Pedro hizo una mueca. Estaba tan bonita, el pelo rubio sobre la almohada, los labios hinchados por sus besos…
Él se había acostado con algunas de las mujeres más bellas del mundo, pero ninguna podía compararse con Paula Chaves. Ella era la perfección hecha mujer. Y sabía que la pasión que habían compartido esa noche quedaría grabada para siempre en su memoria. Era virgen y debería haberse controlado un poco más. Lo había intentado, pero…
Después de la segunda vez, se dejó llevar. Paula era, como había imaginado, una mujer apasionada. Se encendía en cuanto la tocaba y eso le encendía a él.
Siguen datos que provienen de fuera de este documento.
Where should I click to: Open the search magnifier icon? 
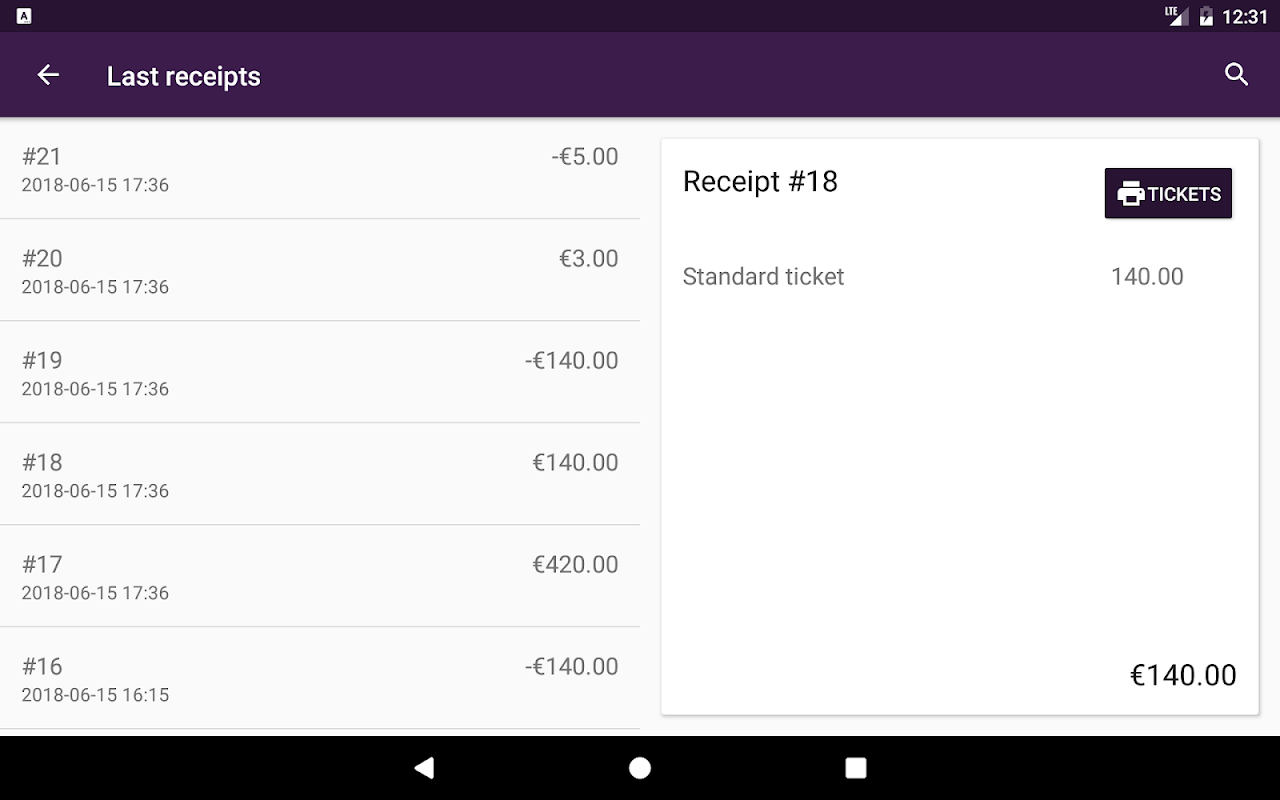point(1236,75)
Y lo más asombroso era que, en un momento, había aprendido qué botones pulsar para hacer que también el perdiese la cabeza. Era una mujer de gran sensualidad…
Lo único que no había esperado era que fuese virgen. El hombre con el que había estado prometida debía ser un eunuco o un santo.
Le parecía increíble ser su primer amante porque él nunca se había acostado con una virgen. La inocencia no lo había atraído nunca; prefería a las mujeres experimentadas y, sin embargo, estaba asombrado por aquella experiencia erótica. Si era sincero, debía admitir que sentía cierta masculina satisfacción, cierto orgullo de que Paula se hubiera entregado sólo a él.
Él no creía en el amor, pero había algo increíblemente seductor en que su mujer creyera en ese sentimiento. Había pensado revelarle la verdadera razón de su matrimonio después de acostarse con ella, pero ya había descartado la idea en el avión. Y ahora, después de descubrir lo inocente que era, tendría que ser tonto para desilusionarla. Él no era tonto y daba las gracias al cielo por haber mantenido la boca cerrada.
Se ponía duro sólo con mirarla y tenía que luchar contra la tentación de volver a meterse en la cama con ella, cautivado por cada uno de sus gestos, cada una de sus sonrisas.
— Tómate el café, anda. Te espero en el salón cuando te hayas vestido. Después de comer te enseñaré el barco y te presentaré a la tripulación.
Pedro se dio la vuelta y salió del camarote porque si se quedaba… si se quedaba no respondía de sí mismo.